Toronto madura poco a poco

Los Raptors han obtenido gradualmente experiencia para afrontar su primera asistencia a segunda ronda de playoffs desde 2001, su empate de la serie ante Miami el jueves es un indicativo de lo mucho que han progresado

Ciudad de México

Ser arrastrados a un séptimo partido por los Pacers de Indiana en la primera ronda no hizo más que debilitar aún más la reputación de los Raptors de Toronto, franquicia que ha luchado durante años por mantener la afición por el basquetbol de la NBA en esa ciudad de Ontario, para solo recibir malas noticias.

Quince años sin visitar las semifinales de la NBA terminaron cuando los de Canadá lograron eliminar a los Pacers, pero su fortuna no ha cambiado, en caso de pasar a la proyectada Final de Conferencia Este ante los Cavaliers de Cleveland, Toronto no sería favorito.

Es la historia más peculiar de la NBA este año, es como si los Raptors ya pudieran apagar la luz por este ciclo, han dado el siguiente paso en su desarrollo, ganando la primera serie de playoffs a ganar cuatro de siete en toda su historia, han recompensado a una afición entusiasta que parece hinchada de futbol y que tal vez no hubiera resistido otra temporada quedando eliminados en primera ronda.

Y el empate ante Miami, aún cuando irán a partir de este sábado a South Beach sin ventaja de casa, es un gran avance. Toronto no tiene experiencia en playoffs, sus únicos hombres que han estado en rondas avanzadas de la postemporada son Cory Joseph, Luis Scola y DeMarre Carroll, y aunque Joseph y Carroll son parte importante del equipo, Scola fue mandado a la banca tras los primeros partidos de la serie contra Indiana, a pesar de que era titular.

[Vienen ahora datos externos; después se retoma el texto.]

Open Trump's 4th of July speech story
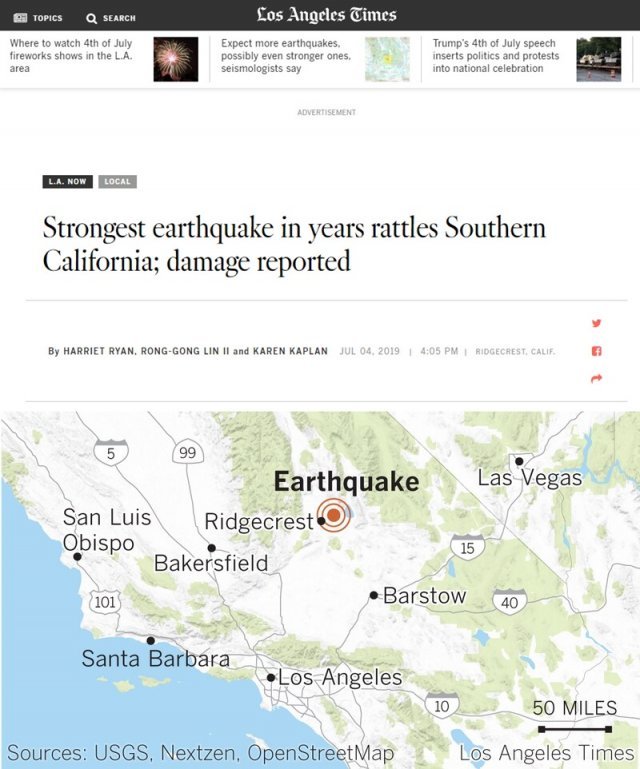640x769 pixels. point(497,56)
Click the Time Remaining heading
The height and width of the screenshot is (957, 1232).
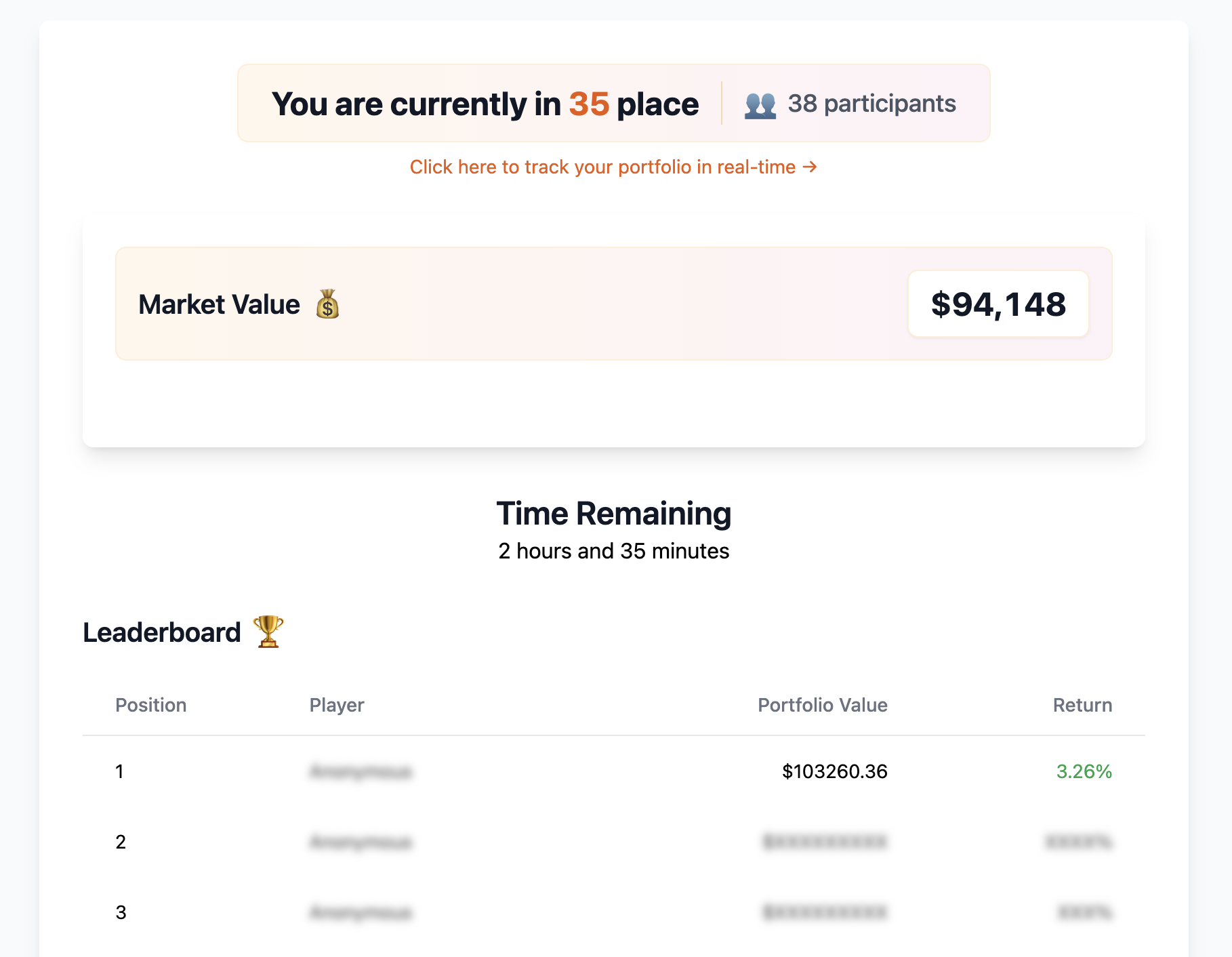pos(613,513)
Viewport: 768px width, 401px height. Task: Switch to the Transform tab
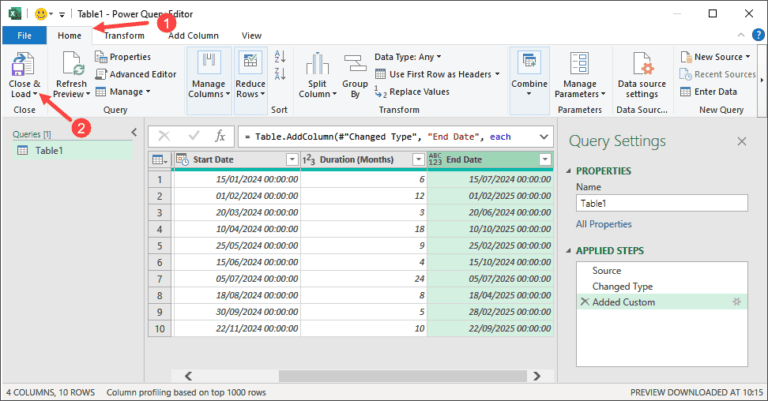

Lo interesante de los Raptors es que en ellos se puede ver lo difícil que es la evolución en la Liga. No obstante que parece que el basquetbol se mantendrá en el gusto de la afición de esa ciudad durante más años, Toronto no ganó respeto ante la élite del baloncesto a pesar de que lograron finalizar con el mejor récord de victorias en su historia, 56-26, pelearon hasta la última semana el número uno de la siembra de playoffs a Cavaliers y finalizaron la temporada como número dos del Este.

Es muy curioso lo que ha ocurrido. A pesar de serlo, Toronto no ingresó a la postemporada con la reputación de un número dos, y que Indiana los empujara al encuentro definitivo no les ayuda para nada. Normalmente la disputa entre el 2 de la siembra y el 7 se decide rápido y el séptimo sembrado sabe que su suerte está echada.

Pero ningún equipo de Estados Unidos va a creer que está en desventaja ante Toronto. Es donde los Raptors están en una posición en que todo lo que intenten hacer les costará el doble y ante Miami, en dos partidos que se han ido al tiempo extra, ellos tienen la oportunidad de cambiar la percepción del resto de los equipos de la NBA.

Es algo que no será fácil, su coach Dwane Casey por momentos parece no tener idea de qué mandar en el momento clave (difícil que esté en la organización el próximo año), sus dos all-stars, DeMar DeRozan y Kyle Lowry han sufrido con creces su inexperiencia, los playoffs les han demostrado lo difícil que es el baloncesto cuando cada posesión importa y el elenco a su alrededor necesita más poder, simplemente no se ve cómo podrían, de superar a Miami, hacer lo mismo con Cleveland.

Toronto se juega estos playoffs la carta de labrarse una reputación ante el resto y con ello atraer a más agentes libres a la ciudad canadiense. Echar abajo al Heat de Dwyane Wade, Luol Deng y Joe Johnson, lleno de experiencia, sería escribir la mejor página de su historia y mostrarle aun a los confiados Cavaliers de Cleveland que son de cuidado y están listos para convertirse en un poder del Este, algo para lo que ya tienen credenciales desde hace un año, pero que nadie les cree y ellos han tenido fatales dudas al respecto.